What the task requires
Answer these questions from the thread on pH-neutral products:
(a) What pH value does the opening post say the listed products should be as near to as possible?
(b) What pH does sanchez89 give for Dodo Juice Red Mist?
(c) At what temperature does the follow-up question to alan_mcc ask whether the shampoo's pH changes in a hot pressure washer?

# List Of Ph Neutral Products



## Guest (Mar 5, 2010)

Just wanting to start a list of Ph neutral products, everything from foam(tfr), shampoo, wheel cleaners, window cleaners, trim products etc etc

Needs to be as near Ph7 as possible :thumb:

(I am hoping the makers will chip in with their products on this)

(Could you post the ph value if you can please)


----------



## alan_mcc (Oct 28, 2008)

Britemax Clean Max Shampoo :thumb:


----------



## sanchez89 (Feb 14, 2009)

Autobrite SSF-Ph7

Dodo Juice Red Mist -Ph6/7


----------



## Guest (Mar 5, 2010)

alan_mcc said:


> Britemax Clean Max Shampoo :thumb:


Do you know what ph it is? (some say neutral but arnt) and does that ph value change when put thru a hot pressure washer at 60degrees?


----------



## alan_mcc (Oct 28, 2008)

It says 'PH Neutral', thats all I know, I do not own a Hot Water PW nor the appropriate equipment to find out PH at specific conditions.

It's a shampoo.


----------



## Guest (Mar 5, 2010)

Information supplied
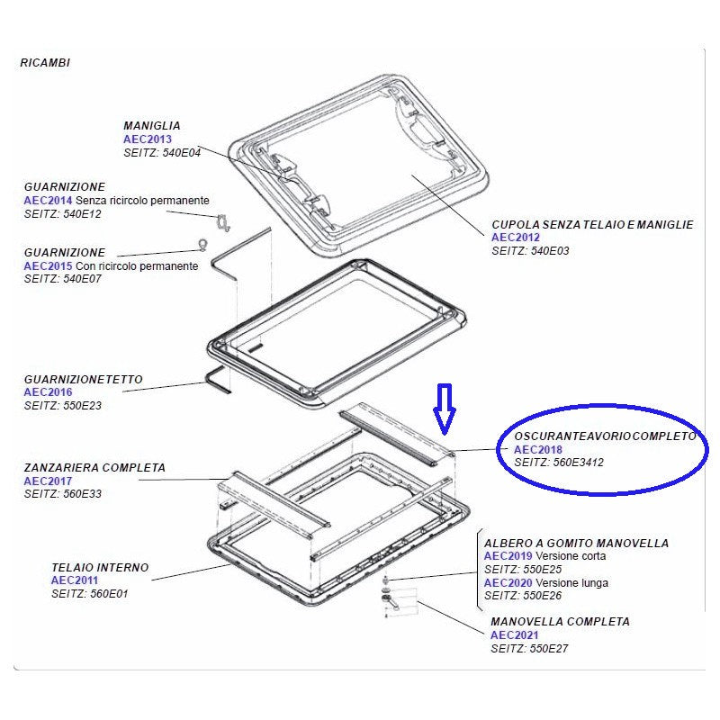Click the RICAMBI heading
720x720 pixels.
(45, 63)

Response to the task
(a) Ph7
(b) Ph6/7
(c) 60 degrees